* **Fragmento del texto**

-----

El origen de “el Belén” o “el Nacimiento”, como se llama
entre nosotros, parece que se remonta a San Francisco de Asís, que
revivió el nacimiento de Jesús en la cueva de Greccio en 1223. Después se
extendería por toda Europa la costumbre de representar el Misterio de la
Navidad con figurillas más o menos artísticas. Actualmente es muy popular en
España y en los países de habla hispana.
Sin duda son costumbres
emparentadas con el Belén las “pastorelas” de los países latinoamericanos
–sobre todo México–. Son pequeñas piezas de teatro, herederas de los “autos
sacramentales” que los españoles llevaron en la evangelización primera. Todas
cuentan la misma historia: la historia real de la Navidad, mezclada con
acontecimientos actuales, no sin cierta dosis de buen humor y una chispa de
ironía.
En Oriente es muy
conocido el icono de la Navidad, que viene a ser un Belén pintado, aparentemente
sobrio, pero muy sugerente si se mira de cerca. Todo él es una montaña sobre la
que se sitúan de un lado los ángeles (algunos en posición de adoración: otros
llevan una túnica, para que, como dice San Pablo, “nos revistamos” de Cristo,
de sus virtudes). Por otro lado vienen los Reyes magos. La Trinidad envía desde
lo alto el rayo del Espíritu Santo, que se condensa en una estrella sobre la
cueva oscura de Belén: el mundo que necesita a Dios.

-----

* **Líneas de datos**
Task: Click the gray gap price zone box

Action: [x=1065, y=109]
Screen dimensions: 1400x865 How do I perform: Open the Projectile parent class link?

-----

* **Retos**
1. Indica si cada afirmación concuerda con el texto sobre el Belén y cita las palabras exactas que lo deciden: (a) San Francisco de Asís revivió el nacimiento de Jesús en Greccio en 1223; (b) las pastorelas son piezas de teatro largas; (c) en el icono de la Navidad, los Reyes magos aparecen del mismo lado que los ángeles.
2. Reproduce del texto sobre el Belén todo lo que va desde "El origen de" hasta "de habla hispana.".
El listado no interviene en nada de esto.

* **Respuestas**
1.
(a) Sí: «revivió el nacimiento de Jesús en la cueva de Greccio en 1223».
(b) No: «Son pequeñas piezas de teatro».
(c) No: «de un lado los ángeles» y «Por otro lado vienen los Reyes magos».

2.
El origen de “el Belén” o “el Nacimiento”, como se llama
entre nosotros, parece que se remonta a San Francisco de Asís, que
revivió el nacimiento de Jesús en la cueva de Greccio en 1223. Después se
extendería por toda Europa la costumbre de representar el Misterio de la
Navidad con figurillas más o menos artísticas. Actualmente es muy popular en
España y en los países de habla hispana.